## [What to work on]
The records below hold a stretch from the line with "Task: Open the main Menu hamburger" through the line with "Click the 2"; return exactly those lines, ends included, and nothing more.

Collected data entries
########
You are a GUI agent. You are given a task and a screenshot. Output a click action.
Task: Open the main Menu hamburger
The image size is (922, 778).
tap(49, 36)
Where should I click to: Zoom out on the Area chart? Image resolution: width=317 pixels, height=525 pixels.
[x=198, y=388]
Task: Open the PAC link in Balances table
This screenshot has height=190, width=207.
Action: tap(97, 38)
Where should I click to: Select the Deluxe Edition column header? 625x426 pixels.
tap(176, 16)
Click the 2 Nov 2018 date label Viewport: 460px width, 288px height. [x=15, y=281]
########
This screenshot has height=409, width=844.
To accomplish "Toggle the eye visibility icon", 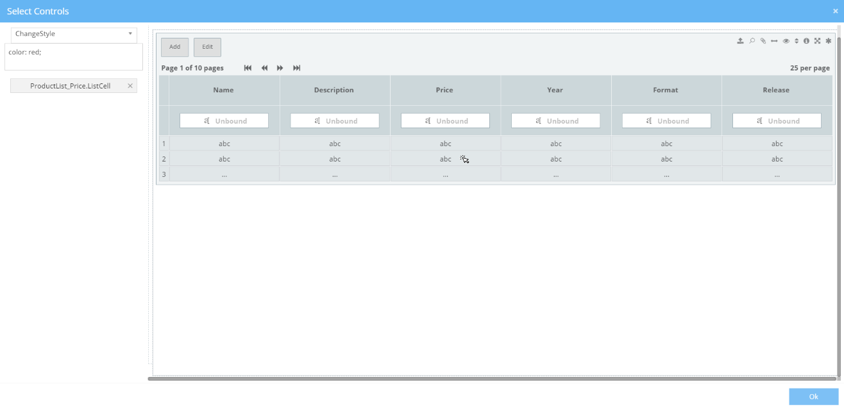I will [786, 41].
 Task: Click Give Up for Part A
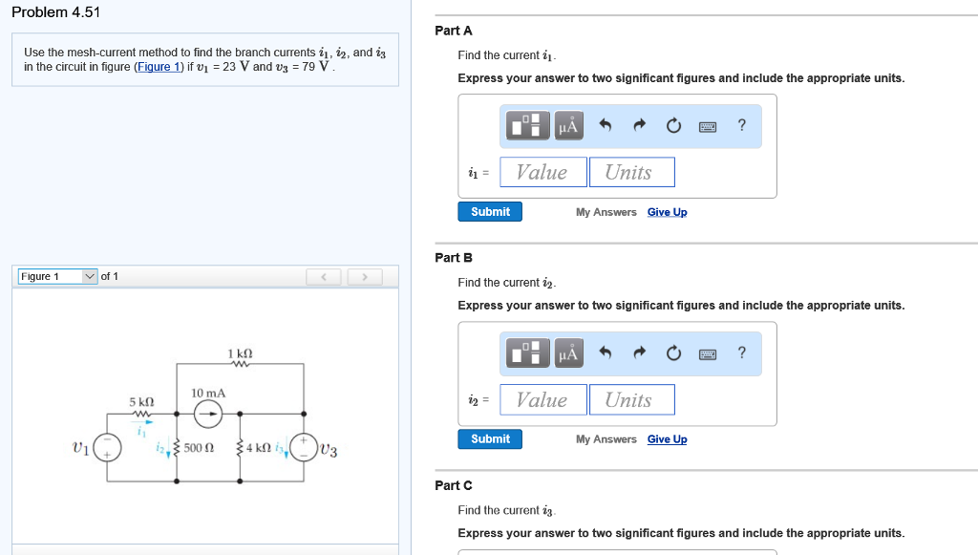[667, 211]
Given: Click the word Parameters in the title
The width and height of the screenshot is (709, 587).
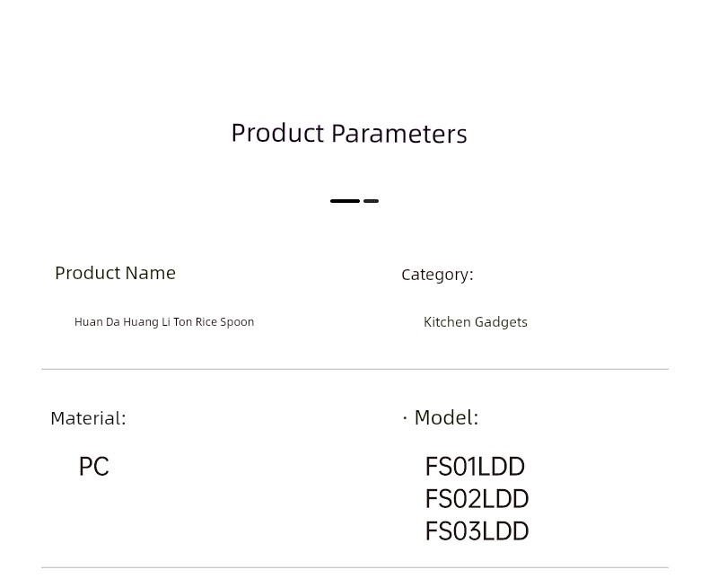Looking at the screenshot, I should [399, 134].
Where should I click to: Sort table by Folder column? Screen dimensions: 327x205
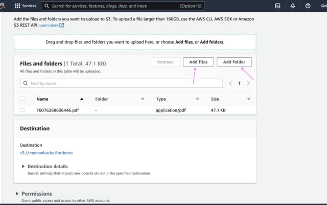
########
## [Solution for this problem]
Task: Open the main Menu hamburger
The image size is (922, 778).
tap(49, 36)
Where should I click to: Zoom out on the Area chart? Image resolution: width=317 pixels, height=525 pixels.
[x=198, y=388]
Task: Open the PAC link in Balances table
This screenshot has height=190, width=207.
Action: tap(97, 38)
Where should I click to: Select the Deluxe Edition column header? 625x426 pixels.
tap(176, 16)
Click the 2 Nov 2018 date label Viewport: 460px width, 288px height. [x=15, y=281]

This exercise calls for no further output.